When I speak to my former government colleagues that are now at the central bank or in the
treasury, what I say to them, if you get privacy right, you will set the dollar up as the reserve
currency, the aspirational currency for people around the world for generations to come. But if
you get it wrong, you will do more to help Bitcoin
than anything in the world you'll send Bitcoin to, astronomical heights,
because people will flee a surveillance coin in free societies.
Are you confident that this current government or iteration of it,
regardless of party, can get this right?
No. I'm not confident, but I'm hopeful.
And that's, as I say, that's what my mission is now, for what years I've left in my public service,
is to actually make people understand this is the fight right now. I call my book The Fight
for the Future of Money. The battle is being waged right now by free people everywhere.
The future of money is digital. There's no question about that. The battle is being waged right now by free people everywhere. The future of money is digital.

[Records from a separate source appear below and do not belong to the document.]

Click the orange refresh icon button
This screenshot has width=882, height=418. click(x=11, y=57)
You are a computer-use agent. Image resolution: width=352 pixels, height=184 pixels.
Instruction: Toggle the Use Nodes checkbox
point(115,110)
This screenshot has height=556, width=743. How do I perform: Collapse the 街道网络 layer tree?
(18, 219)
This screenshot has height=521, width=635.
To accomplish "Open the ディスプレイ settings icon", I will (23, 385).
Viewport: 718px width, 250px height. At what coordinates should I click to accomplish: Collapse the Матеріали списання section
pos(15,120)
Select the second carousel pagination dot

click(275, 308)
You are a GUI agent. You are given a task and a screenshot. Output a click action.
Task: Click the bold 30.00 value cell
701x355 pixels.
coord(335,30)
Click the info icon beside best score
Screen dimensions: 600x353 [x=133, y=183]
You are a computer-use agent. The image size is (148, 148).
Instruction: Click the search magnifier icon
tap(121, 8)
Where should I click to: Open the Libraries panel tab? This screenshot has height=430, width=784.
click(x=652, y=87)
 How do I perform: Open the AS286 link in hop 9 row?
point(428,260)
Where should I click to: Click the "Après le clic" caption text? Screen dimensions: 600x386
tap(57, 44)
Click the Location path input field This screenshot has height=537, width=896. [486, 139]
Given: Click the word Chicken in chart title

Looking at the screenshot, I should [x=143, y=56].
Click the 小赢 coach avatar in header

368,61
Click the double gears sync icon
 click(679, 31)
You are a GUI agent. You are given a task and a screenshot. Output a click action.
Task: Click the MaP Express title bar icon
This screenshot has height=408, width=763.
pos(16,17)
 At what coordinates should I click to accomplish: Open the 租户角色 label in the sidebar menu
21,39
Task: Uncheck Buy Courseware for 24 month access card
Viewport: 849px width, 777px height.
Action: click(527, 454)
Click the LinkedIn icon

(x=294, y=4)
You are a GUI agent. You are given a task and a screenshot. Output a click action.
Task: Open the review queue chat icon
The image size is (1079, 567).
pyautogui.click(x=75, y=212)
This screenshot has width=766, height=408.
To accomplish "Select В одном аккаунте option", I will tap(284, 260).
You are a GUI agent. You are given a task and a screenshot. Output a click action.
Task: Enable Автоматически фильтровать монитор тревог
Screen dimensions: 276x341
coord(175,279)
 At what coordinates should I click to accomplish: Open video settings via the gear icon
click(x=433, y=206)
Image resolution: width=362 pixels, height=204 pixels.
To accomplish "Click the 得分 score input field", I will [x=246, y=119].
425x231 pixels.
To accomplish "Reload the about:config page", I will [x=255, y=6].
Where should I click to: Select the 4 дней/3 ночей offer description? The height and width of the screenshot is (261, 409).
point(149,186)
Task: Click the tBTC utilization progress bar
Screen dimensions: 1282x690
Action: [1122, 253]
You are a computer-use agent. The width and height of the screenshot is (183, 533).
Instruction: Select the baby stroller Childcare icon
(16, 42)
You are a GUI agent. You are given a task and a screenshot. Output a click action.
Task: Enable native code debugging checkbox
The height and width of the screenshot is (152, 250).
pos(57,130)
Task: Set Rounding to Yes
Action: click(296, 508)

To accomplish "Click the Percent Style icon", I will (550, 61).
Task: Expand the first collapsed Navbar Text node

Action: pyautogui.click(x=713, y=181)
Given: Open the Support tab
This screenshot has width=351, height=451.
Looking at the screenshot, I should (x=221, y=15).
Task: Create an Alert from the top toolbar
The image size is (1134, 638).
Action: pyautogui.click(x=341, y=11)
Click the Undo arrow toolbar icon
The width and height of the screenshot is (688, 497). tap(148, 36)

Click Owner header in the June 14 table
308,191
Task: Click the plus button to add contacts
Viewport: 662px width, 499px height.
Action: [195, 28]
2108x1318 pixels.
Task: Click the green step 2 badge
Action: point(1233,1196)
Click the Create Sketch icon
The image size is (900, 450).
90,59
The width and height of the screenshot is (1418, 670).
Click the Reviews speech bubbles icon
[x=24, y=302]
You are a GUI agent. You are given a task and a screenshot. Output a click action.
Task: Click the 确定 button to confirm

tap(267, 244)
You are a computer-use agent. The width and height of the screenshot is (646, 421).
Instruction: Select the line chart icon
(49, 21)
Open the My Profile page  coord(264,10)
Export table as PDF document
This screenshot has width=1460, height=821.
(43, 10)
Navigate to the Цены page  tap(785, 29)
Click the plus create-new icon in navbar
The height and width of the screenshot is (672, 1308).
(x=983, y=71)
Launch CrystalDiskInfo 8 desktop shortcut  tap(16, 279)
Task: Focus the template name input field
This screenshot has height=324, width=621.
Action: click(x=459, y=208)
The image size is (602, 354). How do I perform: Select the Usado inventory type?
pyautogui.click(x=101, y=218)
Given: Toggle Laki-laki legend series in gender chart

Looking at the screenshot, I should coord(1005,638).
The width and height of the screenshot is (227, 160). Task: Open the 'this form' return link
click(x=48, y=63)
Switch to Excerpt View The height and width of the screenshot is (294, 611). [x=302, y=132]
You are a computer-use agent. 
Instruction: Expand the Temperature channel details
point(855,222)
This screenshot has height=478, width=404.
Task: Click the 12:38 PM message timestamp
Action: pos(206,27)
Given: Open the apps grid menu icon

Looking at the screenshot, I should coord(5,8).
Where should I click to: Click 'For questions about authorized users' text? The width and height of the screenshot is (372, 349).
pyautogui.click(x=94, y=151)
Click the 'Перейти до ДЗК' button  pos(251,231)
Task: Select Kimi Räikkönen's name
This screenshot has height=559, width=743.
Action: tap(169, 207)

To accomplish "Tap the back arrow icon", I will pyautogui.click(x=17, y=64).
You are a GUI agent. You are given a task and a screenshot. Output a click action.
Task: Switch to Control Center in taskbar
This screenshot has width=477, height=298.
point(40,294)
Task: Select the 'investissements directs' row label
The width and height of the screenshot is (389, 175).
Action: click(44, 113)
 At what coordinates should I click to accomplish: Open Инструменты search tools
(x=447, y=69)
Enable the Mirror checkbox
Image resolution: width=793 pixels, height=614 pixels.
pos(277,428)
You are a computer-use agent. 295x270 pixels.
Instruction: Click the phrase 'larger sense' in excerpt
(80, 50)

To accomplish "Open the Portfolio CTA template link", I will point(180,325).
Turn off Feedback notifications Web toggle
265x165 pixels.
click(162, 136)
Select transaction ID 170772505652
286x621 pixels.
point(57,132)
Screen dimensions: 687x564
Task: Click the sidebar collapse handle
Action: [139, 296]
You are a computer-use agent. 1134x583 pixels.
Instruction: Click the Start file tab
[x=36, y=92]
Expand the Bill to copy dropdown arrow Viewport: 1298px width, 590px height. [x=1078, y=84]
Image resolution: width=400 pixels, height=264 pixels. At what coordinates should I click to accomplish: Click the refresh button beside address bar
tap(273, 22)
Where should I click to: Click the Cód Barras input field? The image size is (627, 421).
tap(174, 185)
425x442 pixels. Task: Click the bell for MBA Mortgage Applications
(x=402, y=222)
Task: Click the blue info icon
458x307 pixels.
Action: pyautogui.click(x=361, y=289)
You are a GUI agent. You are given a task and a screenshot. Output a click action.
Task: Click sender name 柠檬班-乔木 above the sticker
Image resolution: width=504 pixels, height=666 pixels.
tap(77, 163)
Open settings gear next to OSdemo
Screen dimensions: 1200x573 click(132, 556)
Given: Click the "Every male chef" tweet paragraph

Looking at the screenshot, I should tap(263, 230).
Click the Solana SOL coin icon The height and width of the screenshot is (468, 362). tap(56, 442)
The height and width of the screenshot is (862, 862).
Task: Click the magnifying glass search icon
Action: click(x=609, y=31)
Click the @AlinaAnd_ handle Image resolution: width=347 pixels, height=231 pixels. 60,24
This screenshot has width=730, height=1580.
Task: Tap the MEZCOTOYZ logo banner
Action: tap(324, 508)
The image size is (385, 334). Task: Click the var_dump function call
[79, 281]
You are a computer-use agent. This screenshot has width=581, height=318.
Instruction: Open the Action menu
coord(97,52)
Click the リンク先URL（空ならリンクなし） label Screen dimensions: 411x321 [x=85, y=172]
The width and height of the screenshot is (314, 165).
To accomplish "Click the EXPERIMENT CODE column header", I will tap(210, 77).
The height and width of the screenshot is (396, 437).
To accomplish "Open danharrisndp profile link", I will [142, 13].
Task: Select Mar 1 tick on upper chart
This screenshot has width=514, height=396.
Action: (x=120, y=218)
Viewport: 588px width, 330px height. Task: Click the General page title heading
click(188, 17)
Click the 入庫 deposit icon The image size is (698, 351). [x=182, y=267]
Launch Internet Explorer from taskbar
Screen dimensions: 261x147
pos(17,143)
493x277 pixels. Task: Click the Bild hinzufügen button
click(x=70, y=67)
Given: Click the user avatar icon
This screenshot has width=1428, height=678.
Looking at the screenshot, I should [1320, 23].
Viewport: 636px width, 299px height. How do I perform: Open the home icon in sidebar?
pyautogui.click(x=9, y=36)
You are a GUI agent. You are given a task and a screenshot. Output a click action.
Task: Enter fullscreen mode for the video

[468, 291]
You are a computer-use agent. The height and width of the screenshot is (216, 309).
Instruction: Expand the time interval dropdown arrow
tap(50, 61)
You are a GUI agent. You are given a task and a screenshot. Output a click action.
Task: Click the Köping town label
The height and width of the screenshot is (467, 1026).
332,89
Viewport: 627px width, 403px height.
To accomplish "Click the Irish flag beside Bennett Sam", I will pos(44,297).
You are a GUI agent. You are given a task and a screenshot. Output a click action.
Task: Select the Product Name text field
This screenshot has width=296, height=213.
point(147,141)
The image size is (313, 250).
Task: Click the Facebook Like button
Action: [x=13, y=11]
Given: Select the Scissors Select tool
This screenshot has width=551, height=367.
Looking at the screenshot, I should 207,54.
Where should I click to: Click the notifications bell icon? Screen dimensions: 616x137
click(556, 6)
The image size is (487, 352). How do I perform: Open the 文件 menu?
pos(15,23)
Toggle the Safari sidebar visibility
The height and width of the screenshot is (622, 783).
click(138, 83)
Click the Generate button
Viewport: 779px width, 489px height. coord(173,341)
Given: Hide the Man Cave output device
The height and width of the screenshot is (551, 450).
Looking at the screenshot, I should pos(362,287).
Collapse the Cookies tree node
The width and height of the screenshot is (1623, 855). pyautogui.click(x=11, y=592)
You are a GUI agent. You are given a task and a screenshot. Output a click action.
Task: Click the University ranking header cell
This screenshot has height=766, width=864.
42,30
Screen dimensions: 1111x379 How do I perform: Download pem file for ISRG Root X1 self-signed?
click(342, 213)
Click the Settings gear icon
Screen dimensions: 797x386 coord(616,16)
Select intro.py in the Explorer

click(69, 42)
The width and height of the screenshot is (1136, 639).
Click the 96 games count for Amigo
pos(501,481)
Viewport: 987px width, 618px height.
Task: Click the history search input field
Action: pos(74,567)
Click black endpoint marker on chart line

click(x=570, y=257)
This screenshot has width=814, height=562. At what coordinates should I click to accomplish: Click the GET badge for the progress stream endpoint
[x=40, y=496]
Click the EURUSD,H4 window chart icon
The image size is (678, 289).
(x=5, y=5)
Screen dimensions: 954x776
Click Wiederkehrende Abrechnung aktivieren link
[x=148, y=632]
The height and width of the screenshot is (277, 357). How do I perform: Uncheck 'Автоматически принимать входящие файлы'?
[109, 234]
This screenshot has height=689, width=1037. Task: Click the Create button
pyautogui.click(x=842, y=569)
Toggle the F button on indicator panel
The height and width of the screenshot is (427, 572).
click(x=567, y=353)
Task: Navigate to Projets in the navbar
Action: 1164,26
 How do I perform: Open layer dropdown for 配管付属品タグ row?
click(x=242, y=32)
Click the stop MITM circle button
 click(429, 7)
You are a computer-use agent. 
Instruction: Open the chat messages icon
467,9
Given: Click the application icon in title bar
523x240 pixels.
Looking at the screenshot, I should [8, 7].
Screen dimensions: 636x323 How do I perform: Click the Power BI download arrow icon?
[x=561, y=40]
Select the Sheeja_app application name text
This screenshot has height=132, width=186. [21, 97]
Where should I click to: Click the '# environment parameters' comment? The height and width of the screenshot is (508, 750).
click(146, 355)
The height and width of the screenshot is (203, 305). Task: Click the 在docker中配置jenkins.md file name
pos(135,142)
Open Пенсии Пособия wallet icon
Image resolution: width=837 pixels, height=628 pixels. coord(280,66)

There's no question about that. The question is, in a digital future of money, what values will be
incorporated? It's a new American revolution all over again. We've got to fight for the values that
got us here in the future of money. If we do, the future is fine for our children and our
grandchildren. And if we don't, if we just allow surveillance coin to not just be in China, but here in the United States,
we have really failed them.
Well, it's first they ignore you,
then they laugh at you, then they fight you,
then you win, hopefully.
So are we at the fight?
Is this the fight?
This is the fight for the, it's about values.
You know, it's funny.
In human existence, we're value creatures, right?
What distinguished us is some very good books
written by Rani and others
have written, you know, humans, what made them different is the concept of values. And, you know,
the more technological we get, it's still about the values. What values? Does the freedom of
digital money free us to be our own unique selves who aspire to greater futures? Or does it
basically enslave us to be enslaved to financial powers, to government
powers, to do what we're told because those are the only choices allowed to us because we're
surveilled and censored through our economic choices? That's the path China's on. China has
created the benchmark for central bank digital currency, no question about it. It's the benchmark.
The question is, do we go down the same road? Do we,
in a sense, create something that's based on their benchmark, or as I hope we do in free society,
based upon the values that made free society the aspirational way of life for people around the
world? Well, they say fix the money, fix the world, and I'm quite glad that we have you
helping to fix the money. Very kind. Great to be with you. Thank you so much.
Thank you so much for listening to this episode.